Diğer mesele de şu meşhur Muazzez Akkaya meselesidir. Neredeyse “basit bir magazin hadisesi” olarak anlatılagelen bu efsanenin de Sezai Bey’in yaşam pratiğinde bir karşılığı yoktur, olmamıştır. Hele hele “sevdi alamadı da ondan böyle oldu” gibi efsanevi anlatımlar, Sezai Bey’in birikimine ve şairliğine haksızlık etmek, hakkına girmek manasına gelir.

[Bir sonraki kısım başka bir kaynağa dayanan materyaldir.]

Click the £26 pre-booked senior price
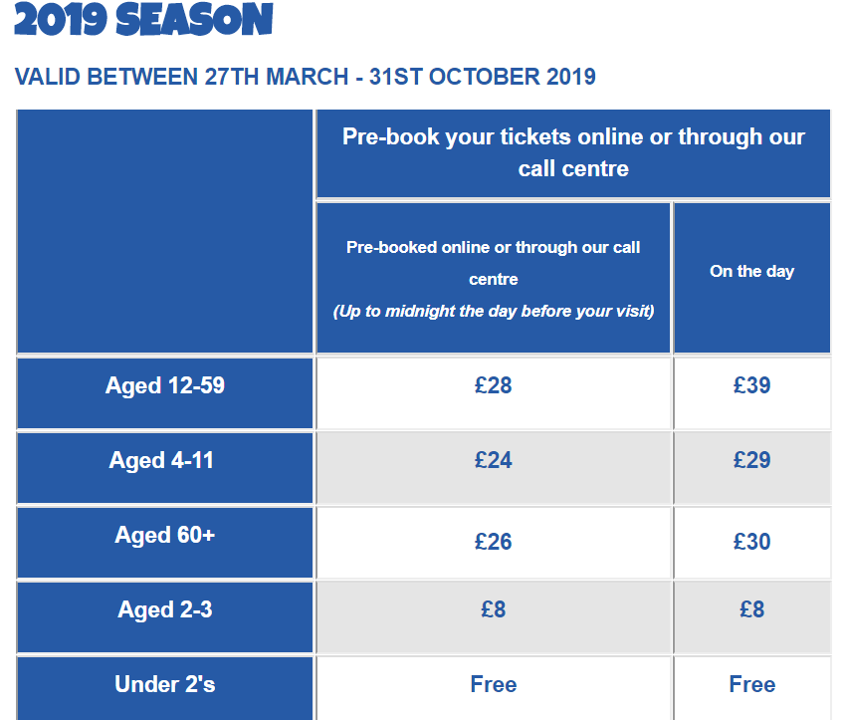The image size is (844, 720). point(493,542)
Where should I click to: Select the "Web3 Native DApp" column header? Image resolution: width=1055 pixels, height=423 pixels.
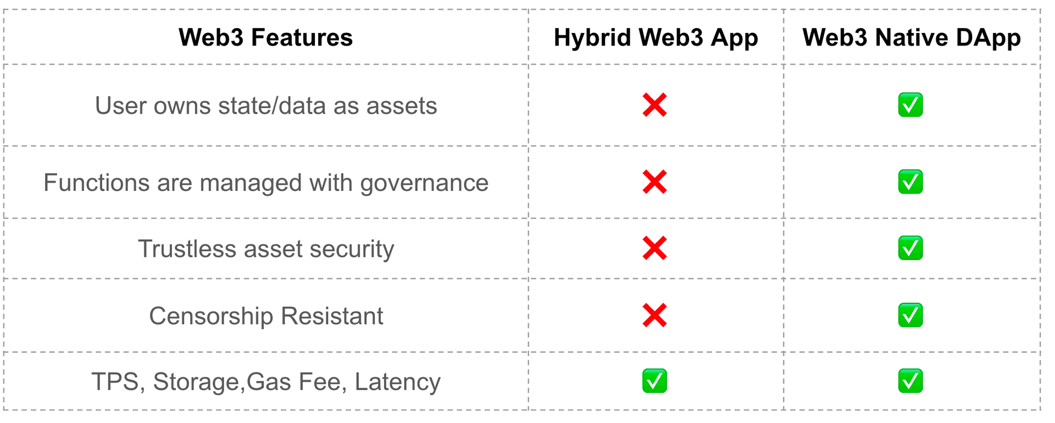point(911,37)
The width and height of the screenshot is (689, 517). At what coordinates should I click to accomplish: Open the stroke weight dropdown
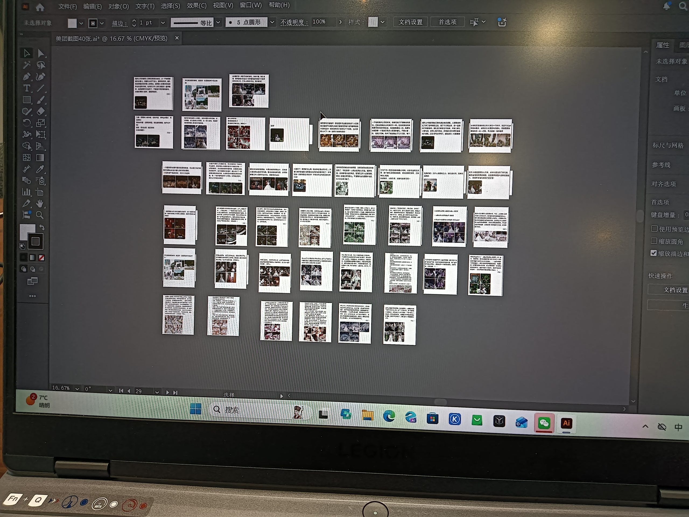(163, 23)
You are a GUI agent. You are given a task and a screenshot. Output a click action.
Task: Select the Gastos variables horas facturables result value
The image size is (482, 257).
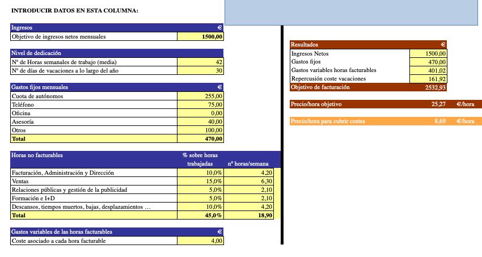tap(428, 70)
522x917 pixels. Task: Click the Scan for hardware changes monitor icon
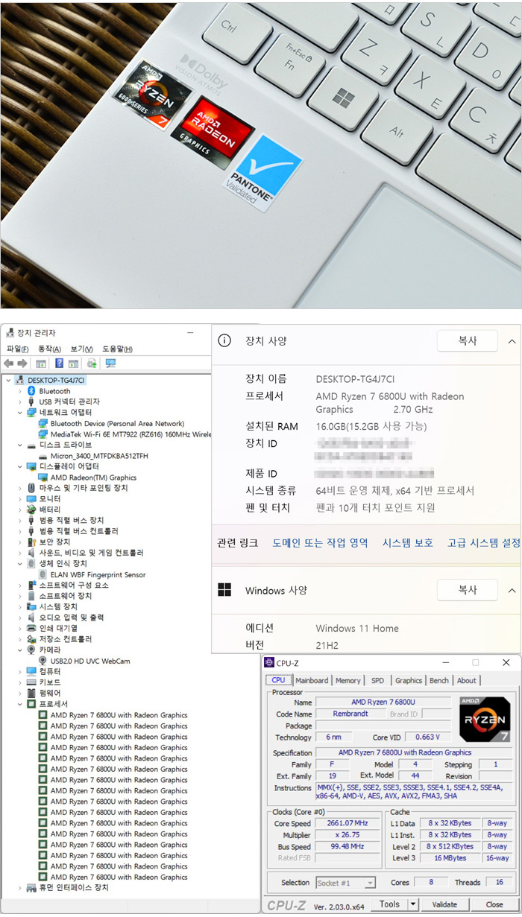click(110, 364)
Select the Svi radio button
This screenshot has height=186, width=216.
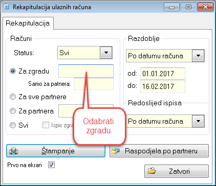(x=13, y=125)
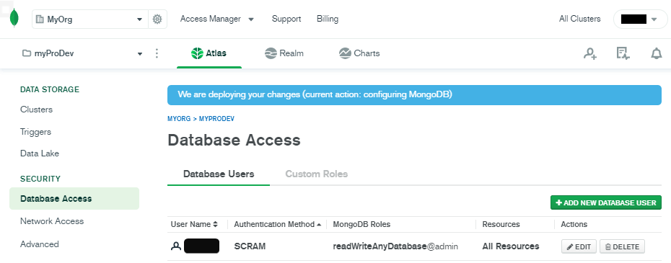This screenshot has width=671, height=263.
Task: Open the user account dropdown
Action: click(x=641, y=19)
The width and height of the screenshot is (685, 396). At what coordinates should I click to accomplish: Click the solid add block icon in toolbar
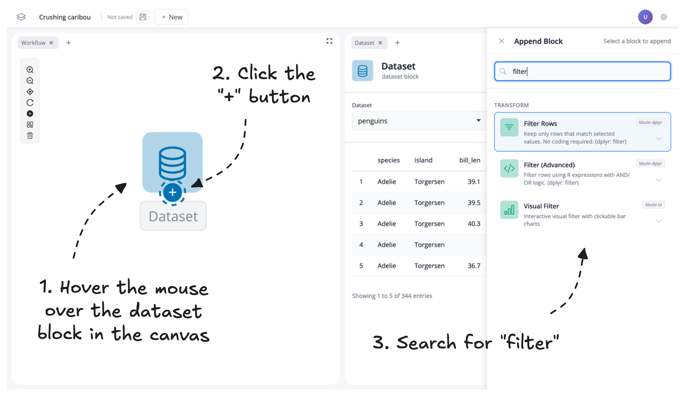(30, 114)
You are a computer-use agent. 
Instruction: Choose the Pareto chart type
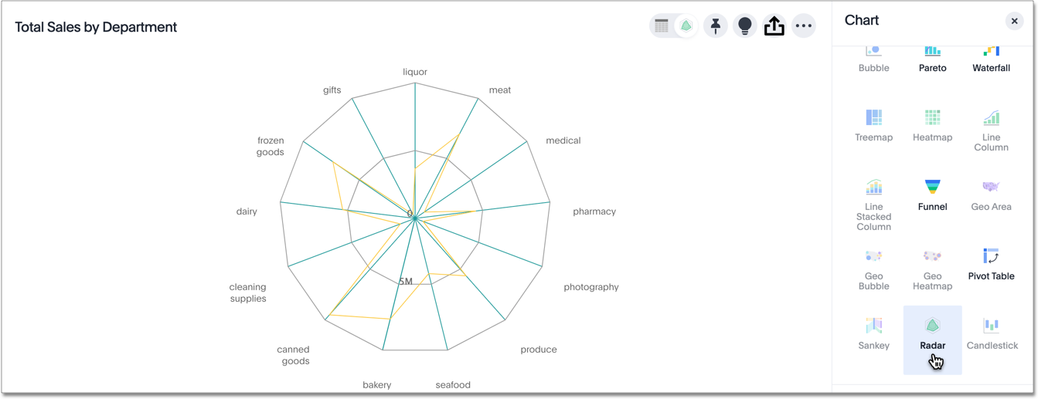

Burada belki başkaca bir parantez daha açmak lazım… Sezai Karakoç’u “tastamam bir İslam şairi” haline getiren hususiyetini iki bakımdan ele almak lazım gelir. Birincisi, onun hayatının son anına kadar meseleleri “bugünden asla kopmaksızın” ele alışındaki dikkatidir. İkincisi ise, bugün İslam’ın dünyaya ne söyleyebileceğini ve İslam’ın dünyaya söylediği şeyin insanları nasıl kurtuluşa erdirebileceğini fark etmesi ve bunu “boşluksuz” olarak eserine yansıtmadaki başarısıdır.

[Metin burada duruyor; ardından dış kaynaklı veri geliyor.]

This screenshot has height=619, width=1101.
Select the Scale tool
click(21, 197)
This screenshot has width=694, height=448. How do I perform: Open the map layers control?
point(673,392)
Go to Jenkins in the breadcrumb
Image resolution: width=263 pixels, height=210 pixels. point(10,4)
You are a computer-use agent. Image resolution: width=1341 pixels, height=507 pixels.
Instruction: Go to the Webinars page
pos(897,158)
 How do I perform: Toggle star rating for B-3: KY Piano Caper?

Ne demek boşluksuz? Şu demek. Sezai Karakoç, İslam düşüncesini “geçmişte kalmış” bir birikim olarak ele almaz. Onun “medeniyet perspektifi” Türkiye’deki “sağcı/medeniyetçi” kalem erbabının “nostaljik ağıtçılığı”nın tam tersi istikamette var eder kendini. Bu yanıyla “devrimci” bir atak barındırır Sezai Bey’in “medeniyet perspektifi”, bir “ah vahçılık” değil. O, gelecek güzel günlerin hayalini kuran adamdır, geçmiş güzel günlerin ardından ağlayan adam değil. O sebeple “kurucu düşünür” olma sorumluluğunu omuzlarına yüklenmiş ve İslam’ın, İslam düşüncesinin ve İslam medeniyetinin ele aldığı tüm meseleleri bir “düşünür” olarak değerlendirmiş ve bunları parça parça değil, “bir bütünün parçaları” olarak anlatmıştır hepimize.

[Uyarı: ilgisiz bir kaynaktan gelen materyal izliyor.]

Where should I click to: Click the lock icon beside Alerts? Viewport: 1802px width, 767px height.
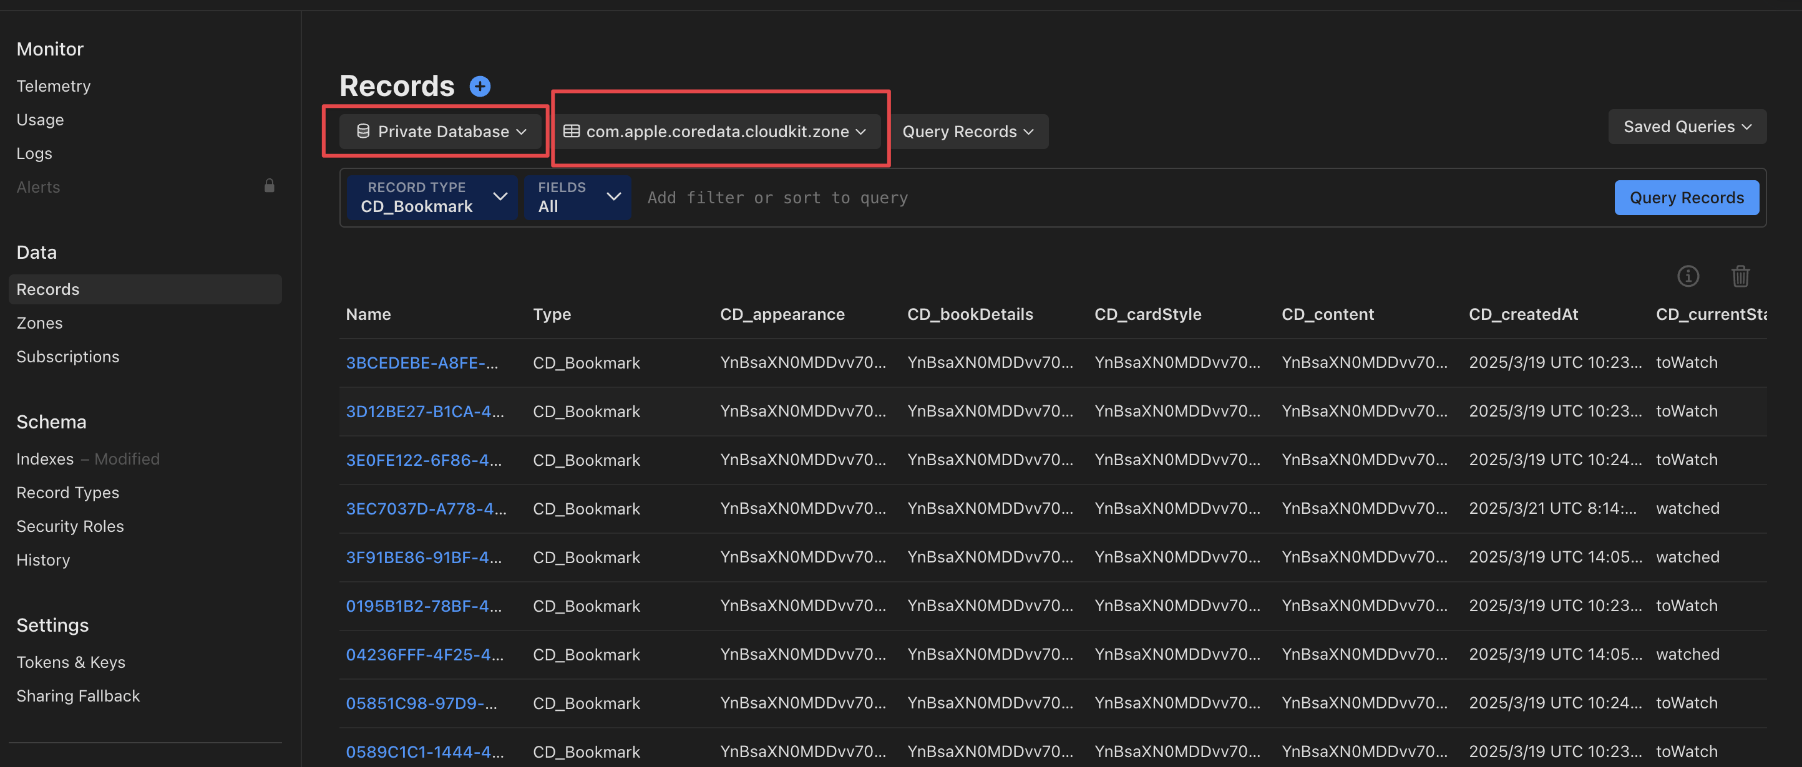click(x=269, y=186)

Denilebilir ki Sezai Karakoç, Üstat Necip Fazıl’ın büyük oranda “el yordamı, özgüven ve cesaret” ile işaret ettiği yolu bugünün insanlarının anlayacağı şekilde “tarifleyerek, çerçeveleyerek” ortaya koymuştur eserini. Üstelik Sezai Karakoç’un hem şiirleri hem de düşünce eserleri insana “yoldan ayrılmayan sağlam patikalar” bulma konusunda da ilham verici niteliktedir. Üslubuyla sizi ihata etmek yerine, fikirleriyle yolunuzu aydınlatmayı tercih etmiş biridir o. Sezai Karakoç’un “Diriliş fikri”, 20. yüzyılda Müslümanların ürettiği en önemli külliyatlardan biridir böylece.

Menzili mübarek, makamı âli olsun inşallah.